本研究分別用25%、50%、75%的甲醇或乙醇作為溶劑對澤漆進行提取，通過體外抗氧化活性檢測方法比較其抗氧化能力。結果發現，這六種澤漆提取物均具有抗氧化活性，且具有濃度依賴性，相對于其它組澤漆醇提取物，澤漆50%乙醇提取物的DPPH自由基和ABTS+自由基的清除作用更強，對Fe3+的還原力也較高，總體上50%乙醇提取物抗氧化效果更佳。多種酚類和黃酮類化合物具有抗氧化活性，本研究通過化學方法檢測各組總酚和總黃酮含量，結果發現，50%乙醇提取物總酚和總黃酮含量均較高，與其高抗氧化活性呈正相關。有研究報道，澤漆提取物具有抗氧化和抗糖尿病活性，而且甲醇提取物中總酚和總黃酮含量比乙醇提取物中高，并且甲醇提取物對DPPH 和ABTS+的清除能力更強[21]。分析原因，可能是兩者的提取方法不同，導致提取物中總酚和總黃酮含量不同，此外本研究中相同濃度的甲醇和乙醇提取澤漆也有75%甲醇提取物中總黃酮比75%乙醇提取物含量高的情況。

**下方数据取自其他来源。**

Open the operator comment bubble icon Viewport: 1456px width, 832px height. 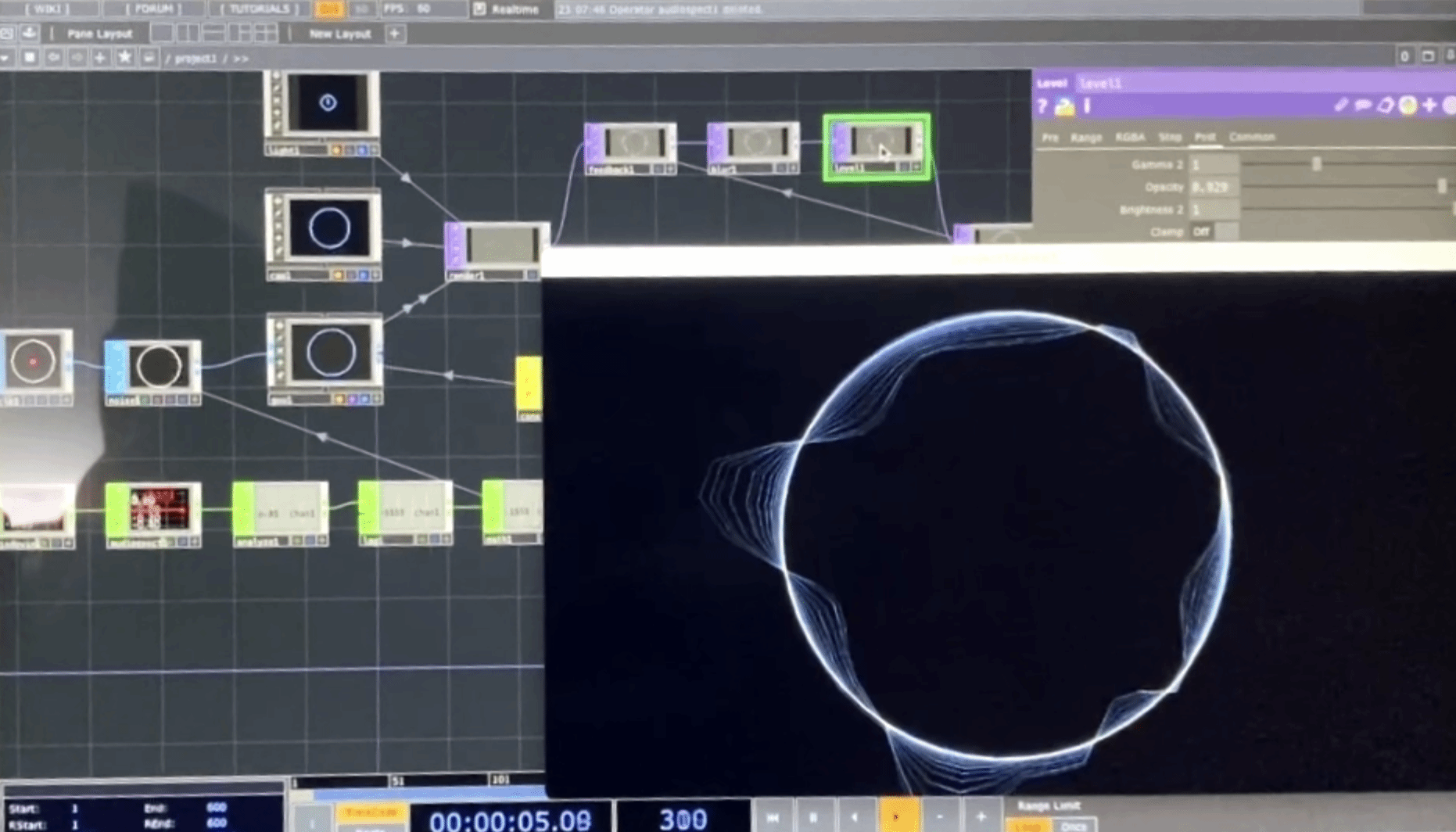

本研究用油酸誘導HepG2 細胞建立脂肪堆積模型，并進一步探討澤漆50%乙醇提取物對油酸誘導HepG2 細胞脂肪堆積的影響。與空白組相比，100～1600 μg/mL 各組細胞增殖活性明顯降低，具有濃度依賴性。根據其IC15值，選取無毒副作用的劑量作為后續實驗的干預劑量。結果顯示，OA 組細胞內大量油滴堆積，脂肪堆積模型建立成功；而澤漆50%乙醇提取物可以減少細胞內油滴堆積，降低TG 含量，存在濃度依賴性，說明澤漆乙醇提取物可以抑制HepG2 細胞內脂肪堆積。進一步研究發現，澤漆50%乙醇提取物可以促進HepG2 細胞內GSH和T-AOC 含量上升和SOD 活性上升，具有濃度依賴性。結果說明，澤漆乙醇提取物可以增強HepG2細胞內源性抗氧化能力。這可以為將澤漆醇提取物用于NAFLD 治療提供新的理論依據。然而，有研究報道，澤漆乙酸乙酯提取物可能誘導MDA-MB-231 細胞中ROS 過量生成，通過線粒體損傷途徑促進凋亡，從而抑制細胞生長[29]。澤漆提取物在細胞發揮的作用是否跟提取方式和細胞類型有關，有待于進一步研究。當然，本研究未對澤漆提取物做進一步提純質譜分析，探討某種或某類化合物的抗氧化作用，對此課題組后期將進行更加深入細致的研究。

綜上所述，澤漆甲醇和乙醇提取物均具有抗氧化活性，其中以50%乙醇提取物抗氧化效果最佳，且其可以抑制油酸誘導的HepG2 細胞脂肪堆積，并增強HepG2 細胞內源性抗氧化能力。